-- Exercise data --
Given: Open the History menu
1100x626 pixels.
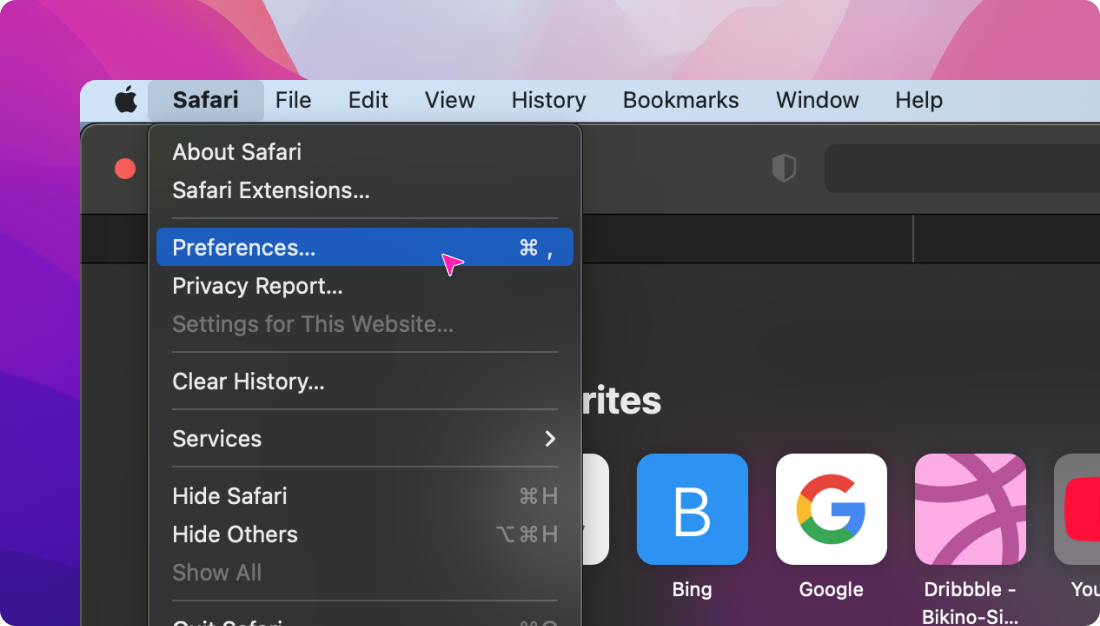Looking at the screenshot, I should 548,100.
==
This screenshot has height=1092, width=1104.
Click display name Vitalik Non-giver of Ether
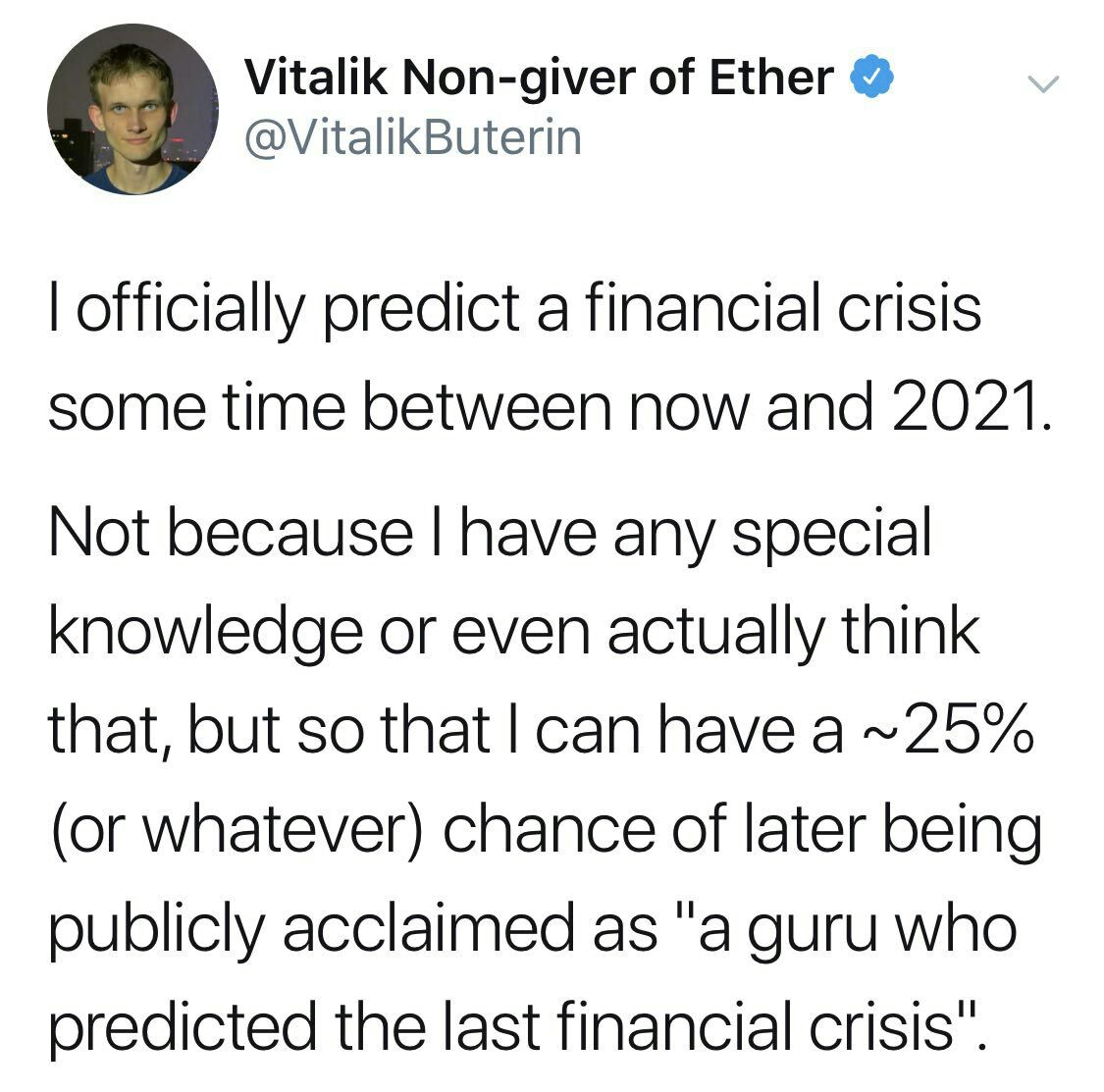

-- Aim of the task --
From the records above, print exactly the lines that run from the line with "This screenshot has height=1092, width=1104." to the line with "Click display name Vitalik Non-giver of Ether", inclusive.

-- Written response --
This screenshot has height=1092, width=1104.
Click display name Vitalik Non-giver of Ether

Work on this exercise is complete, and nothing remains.